Bloomberg — A população cada vez menor e envelhecida do Japão tem estimulado esforços das empresas para encontrar novas maneiras de manter os idosos empregados por mais tempo, à medida que procuram resolver uma escassez crônica e crescente de mão-de-obra.
No início deste ano, o governo comprometeu 3,5 bilhões de ienes (US$ 23,9 milhões) em medidas para aumentar a taxa de natalidade, mas a escassez de trabalhadores disponíveis tem desafiado os empregadores há algum tempo.
Embora o Japão tenha tomado medidas para relaxar os controles de imigração, isso não foi suficiente para compensar o déficit.
Tudo isso forçou as empresas a criarem novas formas de encontrar mão-de-obra e manter as suas operações funcionando sem problemas, por vezes com ideias inovadoras.
Lojas, restaurantes e outras empresas estão tomando medidas para atrair e reter funcionários mais velhos.
Cuidados com idosos
Cuidar de idosos é uma área que enfrenta escassez aguda de mão-de-obra. Muitas das pessoas que atendem aqueles que precisam de ajuda com o envelhecimento do corpo são elas próprias.

Material coletado:
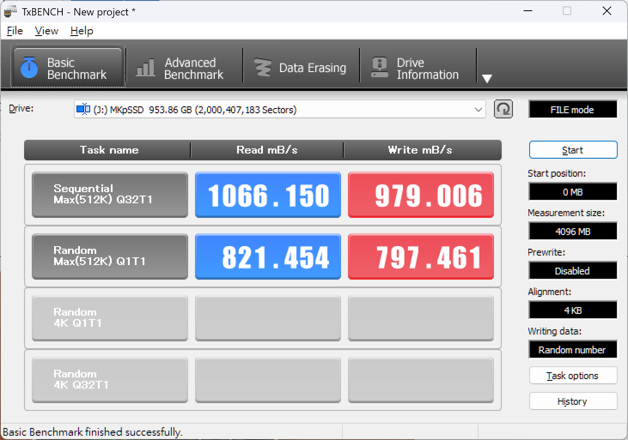Open the File menu
Screen dimensions: 628x440
click(x=15, y=31)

Requisitos:
**1.** Liste todos os adjetivos que o documento usa para qualificar a escassez de mão-de-obra.
**2.** Segundo o documento, quanto o governo japonês comprometeu no início deste ano em medidas para aumentar a taxa de natalidade?

Problemas resolvidos:
**1.** crônica, crescente, aguda

**2.** 3,5 bilhões de ienes (US$ 23,9 milhões).